Moisture determinations are made by the disk method.

_Results_: The conditions of ultimate rupture due to torsion
appear not to be governed by definite mathematical laws; but
where the material is not overstrained, laws may be assumed
which are sufficiently exact for practical cases. The formulae
commonly used for computations are as follows:

5.1 M
(1) T = -------
c^{3}

114.6 T f
(2) G = -----------
a c

a = angle measured by troptometer at elastic limit, in
degrees.
c = diameter of specimen, inches.
f = gauge length of specimen, inches. _G_ = modulus of
elasticity in shear across the grain, pounds per square
inch.
M = moment of torsion at elastic limit, inch-pounds.
T = outer fibre torsional stress at elastic limit, pounds per
square inch.

SPECIAL TESTS

_Spike-pulling Test_

Spike-pulling tests apply to problems of railroad maintenance,
and the results are used to compare the spike-holding powers of
various woods, both untreated and treated with different
preservatives, and the efficiency of various forms of spikes.
Special tests are also made in which the spike is subjected to a
transverse load applied repetitively by a blow.

For details of tests and results see:

Cir. 38, U.S.F.S.: Instructions to engineers of timber tests,
p. 26. Cir. 46, U.S.F.S.: Holding force of railroad spikes in
wooden ties. Bul. 118, U.S.F.S,: Prolonging the life of
cross-ties, pp. 37-40.

_Packing Boxes_

Special tests on the strength of packing boxes of various woods
have been made by the U.S. Forest Service to determine the
merits of different kinds of woods as box material with the view
of substituting new kinds for the more expensive ones now in
use. The methods of tests consisted in applying a load along the
diagonal of a box, an action similar to that which occurs when a
box is dropped on one of its corners. The load was measured at
each one-fourth inch in deflection, and notes were made of the
primary and subsequent failures.

For details of tests and results, see:

Cir. 47, U.S.F.S.: Strength of packing boxes of various woods.
Cir. 214, U.S.F.S.: Tests of packing boxes of various forms.

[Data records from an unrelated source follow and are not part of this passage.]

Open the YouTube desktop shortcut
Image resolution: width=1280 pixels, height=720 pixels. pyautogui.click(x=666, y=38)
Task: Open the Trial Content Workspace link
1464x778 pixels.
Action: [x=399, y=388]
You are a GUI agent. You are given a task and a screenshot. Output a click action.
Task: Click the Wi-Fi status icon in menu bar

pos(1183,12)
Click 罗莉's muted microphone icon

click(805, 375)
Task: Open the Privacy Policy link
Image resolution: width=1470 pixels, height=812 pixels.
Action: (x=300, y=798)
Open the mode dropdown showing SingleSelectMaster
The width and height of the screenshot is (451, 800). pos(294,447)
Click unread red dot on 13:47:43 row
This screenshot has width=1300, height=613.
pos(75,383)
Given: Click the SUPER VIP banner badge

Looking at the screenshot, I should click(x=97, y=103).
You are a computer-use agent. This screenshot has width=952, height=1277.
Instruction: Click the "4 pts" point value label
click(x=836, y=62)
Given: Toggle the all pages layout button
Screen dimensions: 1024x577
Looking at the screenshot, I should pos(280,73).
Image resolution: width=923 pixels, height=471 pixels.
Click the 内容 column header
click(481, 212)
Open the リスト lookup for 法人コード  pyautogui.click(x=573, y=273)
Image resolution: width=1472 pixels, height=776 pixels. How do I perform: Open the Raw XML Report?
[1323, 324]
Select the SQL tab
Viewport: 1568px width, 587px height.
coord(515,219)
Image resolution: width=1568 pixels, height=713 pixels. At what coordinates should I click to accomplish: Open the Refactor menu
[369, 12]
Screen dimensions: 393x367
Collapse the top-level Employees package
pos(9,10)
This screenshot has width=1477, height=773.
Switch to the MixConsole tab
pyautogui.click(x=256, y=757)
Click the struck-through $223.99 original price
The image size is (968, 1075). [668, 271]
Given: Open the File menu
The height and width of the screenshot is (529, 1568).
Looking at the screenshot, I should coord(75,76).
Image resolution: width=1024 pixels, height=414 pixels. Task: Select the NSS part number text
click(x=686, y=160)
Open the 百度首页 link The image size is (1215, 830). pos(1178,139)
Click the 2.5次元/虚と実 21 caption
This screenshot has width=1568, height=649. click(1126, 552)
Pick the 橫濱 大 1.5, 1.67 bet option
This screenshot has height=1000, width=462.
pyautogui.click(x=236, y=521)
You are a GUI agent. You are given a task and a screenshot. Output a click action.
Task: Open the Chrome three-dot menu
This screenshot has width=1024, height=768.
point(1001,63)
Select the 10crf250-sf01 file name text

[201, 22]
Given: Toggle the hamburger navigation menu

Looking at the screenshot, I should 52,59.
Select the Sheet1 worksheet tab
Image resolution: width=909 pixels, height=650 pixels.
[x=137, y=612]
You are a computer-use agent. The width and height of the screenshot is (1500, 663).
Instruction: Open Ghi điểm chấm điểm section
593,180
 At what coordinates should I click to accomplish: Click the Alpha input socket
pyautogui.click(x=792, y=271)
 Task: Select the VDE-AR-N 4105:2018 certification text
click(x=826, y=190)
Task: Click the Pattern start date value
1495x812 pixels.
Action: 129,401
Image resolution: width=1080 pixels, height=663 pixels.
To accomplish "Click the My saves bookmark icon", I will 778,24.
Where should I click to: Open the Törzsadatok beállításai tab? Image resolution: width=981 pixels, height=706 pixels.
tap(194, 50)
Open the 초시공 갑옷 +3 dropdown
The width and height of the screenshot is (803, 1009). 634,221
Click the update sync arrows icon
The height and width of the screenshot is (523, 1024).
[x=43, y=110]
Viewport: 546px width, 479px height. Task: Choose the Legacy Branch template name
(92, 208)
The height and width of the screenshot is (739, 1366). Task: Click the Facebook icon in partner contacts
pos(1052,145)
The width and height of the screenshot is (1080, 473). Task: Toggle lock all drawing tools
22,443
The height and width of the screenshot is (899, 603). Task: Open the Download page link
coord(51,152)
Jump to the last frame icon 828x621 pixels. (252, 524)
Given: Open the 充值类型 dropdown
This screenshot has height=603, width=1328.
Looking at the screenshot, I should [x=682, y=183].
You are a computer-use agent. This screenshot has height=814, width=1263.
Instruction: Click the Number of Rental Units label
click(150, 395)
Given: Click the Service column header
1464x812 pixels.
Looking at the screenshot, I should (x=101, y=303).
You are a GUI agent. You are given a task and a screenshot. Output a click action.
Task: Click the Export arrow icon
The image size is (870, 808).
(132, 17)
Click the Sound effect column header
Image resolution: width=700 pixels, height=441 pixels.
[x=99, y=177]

_Vehicle and Implement Woods_

Tests were made by the U.S. Forest Service to obtain a better
knowledge of the mechanical properties of the woods at present
used in the manufacture of vehicles and implements and of those
which might be substituted for them. Tests were made upon the
following materials: hickory buggy spokes (see Fig. 5); hickory
and red oak buggy shafts; wagon tongues; Douglas fir and
southern pine cultivator poles.

Details of the tests and results may be found in:

Cir. 142, U.S.F.S.: Tests on vehicle and implement woods.

_Cross-arms_

In tests by the U.S. Forest Service on cross-arms a special
apparatus was devised in which the load was distributed along
the arm as in actual practice. The load was applied by rods
passing through the pinholes in the arms. Nuts on these rods
pulled down on the wooden bearing-blocks shaped to fit the upper
side of the arm. The lower ends of these rods were attached to a
system of equalizing levers, so arranged that the load at each
pinhole would be the same. In all the tests the load was applied
vertically by means of the static machine.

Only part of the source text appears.